◆ To do
Type out the data again. Keep every line exactly the same.

-------------------------

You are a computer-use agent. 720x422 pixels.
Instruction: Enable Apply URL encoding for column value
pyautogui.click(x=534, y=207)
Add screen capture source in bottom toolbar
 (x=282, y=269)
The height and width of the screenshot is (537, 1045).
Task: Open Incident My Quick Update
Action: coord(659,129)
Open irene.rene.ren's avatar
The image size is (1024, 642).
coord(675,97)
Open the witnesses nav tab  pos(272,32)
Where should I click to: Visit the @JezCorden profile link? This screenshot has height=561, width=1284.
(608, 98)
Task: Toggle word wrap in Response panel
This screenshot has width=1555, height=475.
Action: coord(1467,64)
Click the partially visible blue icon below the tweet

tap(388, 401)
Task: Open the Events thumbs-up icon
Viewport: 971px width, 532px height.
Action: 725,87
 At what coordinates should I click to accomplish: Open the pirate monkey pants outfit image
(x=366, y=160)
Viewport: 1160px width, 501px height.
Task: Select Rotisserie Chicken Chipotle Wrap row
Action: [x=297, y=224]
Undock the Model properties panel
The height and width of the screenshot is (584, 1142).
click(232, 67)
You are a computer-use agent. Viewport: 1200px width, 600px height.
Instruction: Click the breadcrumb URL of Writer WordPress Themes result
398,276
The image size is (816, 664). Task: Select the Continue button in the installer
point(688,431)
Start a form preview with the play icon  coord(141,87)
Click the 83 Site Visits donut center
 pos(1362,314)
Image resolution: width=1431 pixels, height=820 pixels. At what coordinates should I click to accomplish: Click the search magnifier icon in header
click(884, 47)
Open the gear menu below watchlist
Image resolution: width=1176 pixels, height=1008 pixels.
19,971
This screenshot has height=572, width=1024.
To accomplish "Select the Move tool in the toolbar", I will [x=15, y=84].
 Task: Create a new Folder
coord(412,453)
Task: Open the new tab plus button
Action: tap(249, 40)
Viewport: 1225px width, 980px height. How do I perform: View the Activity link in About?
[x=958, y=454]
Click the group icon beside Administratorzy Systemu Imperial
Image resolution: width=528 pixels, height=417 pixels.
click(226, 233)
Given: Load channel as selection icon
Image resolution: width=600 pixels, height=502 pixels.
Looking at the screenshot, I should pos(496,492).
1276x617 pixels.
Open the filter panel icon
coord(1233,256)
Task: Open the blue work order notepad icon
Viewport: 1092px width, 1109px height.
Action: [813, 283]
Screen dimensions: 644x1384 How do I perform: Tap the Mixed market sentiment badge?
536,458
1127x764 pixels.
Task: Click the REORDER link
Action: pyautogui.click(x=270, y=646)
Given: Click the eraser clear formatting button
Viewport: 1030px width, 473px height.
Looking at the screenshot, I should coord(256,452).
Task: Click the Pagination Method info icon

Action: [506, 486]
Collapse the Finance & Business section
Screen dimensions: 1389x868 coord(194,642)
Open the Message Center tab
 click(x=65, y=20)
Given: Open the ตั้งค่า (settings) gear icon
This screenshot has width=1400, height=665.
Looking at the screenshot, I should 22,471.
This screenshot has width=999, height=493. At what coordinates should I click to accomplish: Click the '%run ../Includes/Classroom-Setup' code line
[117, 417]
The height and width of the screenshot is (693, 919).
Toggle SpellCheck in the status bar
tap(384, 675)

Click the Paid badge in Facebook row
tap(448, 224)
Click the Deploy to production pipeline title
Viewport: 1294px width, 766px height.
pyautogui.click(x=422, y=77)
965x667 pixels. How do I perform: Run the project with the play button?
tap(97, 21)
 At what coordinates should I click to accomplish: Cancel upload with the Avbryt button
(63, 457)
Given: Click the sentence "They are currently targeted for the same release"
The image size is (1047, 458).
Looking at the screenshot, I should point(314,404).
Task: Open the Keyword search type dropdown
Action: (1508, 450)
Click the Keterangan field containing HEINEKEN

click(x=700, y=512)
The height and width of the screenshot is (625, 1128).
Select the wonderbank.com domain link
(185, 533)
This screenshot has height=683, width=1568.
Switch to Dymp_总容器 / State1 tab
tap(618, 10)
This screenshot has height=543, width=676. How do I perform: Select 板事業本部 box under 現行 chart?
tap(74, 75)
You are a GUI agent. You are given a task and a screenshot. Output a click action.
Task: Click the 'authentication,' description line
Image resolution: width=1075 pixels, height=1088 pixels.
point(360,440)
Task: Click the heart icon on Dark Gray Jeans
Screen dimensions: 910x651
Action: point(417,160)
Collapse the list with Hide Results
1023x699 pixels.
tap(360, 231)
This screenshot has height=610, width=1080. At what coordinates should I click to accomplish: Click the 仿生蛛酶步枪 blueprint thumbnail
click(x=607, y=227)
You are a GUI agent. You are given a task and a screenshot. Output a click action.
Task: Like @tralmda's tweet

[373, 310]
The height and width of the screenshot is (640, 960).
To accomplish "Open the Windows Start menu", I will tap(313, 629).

-------------------------

◆ Solution to this exercise
You are a computer-use agent. 720x422 pixels.
Instruction: Enable Apply URL encoding for column value
pyautogui.click(x=534, y=207)
Add screen capture source in bottom toolbar
 (x=282, y=269)
The height and width of the screenshot is (537, 1045).
Task: Open Incident My Quick Update
Action: coord(659,129)
Open irene.rene.ren's avatar
The image size is (1024, 642).
coord(675,97)
Open the witnesses nav tab  pos(272,32)
Where should I click to: Visit the @JezCorden profile link? This screenshot has height=561, width=1284.
(608, 98)
Task: Toggle word wrap in Response panel
This screenshot has width=1555, height=475.
Action: coord(1467,64)
Click the partially visible blue icon below the tweet

tap(388, 401)
Task: Open the Events thumbs-up icon
Viewport: 971px width, 532px height.
Action: 725,87
 At what coordinates should I click to accomplish: Open the pirate monkey pants outfit image
(x=366, y=160)
Viewport: 1160px width, 501px height.
Task: Select Rotisserie Chicken Chipotle Wrap row
Action: [x=297, y=224]
Undock the Model properties panel
The height and width of the screenshot is (584, 1142).
click(232, 67)
You are a computer-use agent. Viewport: 1200px width, 600px height.
Instruction: Click the breadcrumb URL of Writer WordPress Themes result
398,276
The image size is (816, 664). Task: Select the Continue button in the installer
point(688,431)
Start a form preview with the play icon  coord(141,87)
Click the 83 Site Visits donut center
 pos(1362,314)
Image resolution: width=1431 pixels, height=820 pixels. At what coordinates should I click to accomplish: Click the search magnifier icon in header
click(884, 47)
Open the gear menu below watchlist
Image resolution: width=1176 pixels, height=1008 pixels.
19,971
This screenshot has height=572, width=1024.
To accomplish "Select the Move tool in the toolbar", I will [x=15, y=84].
 Task: Create a new Folder
coord(412,453)
Task: Open the new tab plus button
Action: tap(249, 40)
Viewport: 1225px width, 980px height. How do I perform: View the Activity link in About?
[x=958, y=454]
Click the group icon beside Administratorzy Systemu Imperial
Image resolution: width=528 pixels, height=417 pixels.
click(226, 233)
Given: Load channel as selection icon
Image resolution: width=600 pixels, height=502 pixels.
Looking at the screenshot, I should pos(496,492).
1276x617 pixels.
Open the filter panel icon
coord(1233,256)
Task: Open the blue work order notepad icon
Viewport: 1092px width, 1109px height.
Action: [813, 283]
Screen dimensions: 644x1384 How do I perform: Tap the Mixed market sentiment badge?
536,458
1127x764 pixels.
Task: Click the REORDER link
Action: pyautogui.click(x=270, y=646)
Given: Click the eraser clear formatting button
Viewport: 1030px width, 473px height.
Looking at the screenshot, I should coord(256,452).
Task: Click the Pagination Method info icon

Action: [506, 486]
Collapse the Finance & Business section
Screen dimensions: 1389x868 coord(194,642)
Open the Message Center tab
 click(x=65, y=20)
Given: Open the ตั้งค่า (settings) gear icon
This screenshot has width=1400, height=665.
Looking at the screenshot, I should 22,471.
This screenshot has width=999, height=493. At what coordinates should I click to accomplish: Click the '%run ../Includes/Classroom-Setup' code line
[117, 417]
The height and width of the screenshot is (693, 919).
Toggle SpellCheck in the status bar
tap(384, 675)

Click the Paid badge in Facebook row
tap(448, 224)
Click the Deploy to production pipeline title
Viewport: 1294px width, 766px height.
pyautogui.click(x=422, y=77)
965x667 pixels. How do I perform: Run the project with the play button?
tap(97, 21)
 At what coordinates should I click to accomplish: Cancel upload with the Avbryt button
(63, 457)
Given: Click the sentence "They are currently targeted for the same release"
The image size is (1047, 458).
Looking at the screenshot, I should point(314,404).
Task: Open the Keyword search type dropdown
Action: (1508, 450)
Click the Keterangan field containing HEINEKEN

click(x=700, y=512)
The height and width of the screenshot is (625, 1128).
Select the wonderbank.com domain link
(185, 533)
This screenshot has height=683, width=1568.
Switch to Dymp_总容器 / State1 tab
tap(618, 10)
This screenshot has height=543, width=676. How do I perform: Select 板事業本部 box under 現行 chart?
tap(74, 75)
You are a GUI agent. You are given a task and a screenshot. Output a click action.
Task: Click the 'authentication,' description line
Image resolution: width=1075 pixels, height=1088 pixels.
point(360,440)
Task: Click the heart icon on Dark Gray Jeans
Screen dimensions: 910x651
Action: point(417,160)
Collapse the list with Hide Results
1023x699 pixels.
tap(360, 231)
This screenshot has height=610, width=1080. At what coordinates should I click to accomplish: Click the 仿生蛛酶步枪 blueprint thumbnail
click(x=607, y=227)
You are a GUI agent. You are given a task and a screenshot. Output a click action.
Task: Like @tralmda's tweet

[373, 310]
The height and width of the screenshot is (640, 960).
To accomplish "Open the Windows Start menu", I will tap(313, 629).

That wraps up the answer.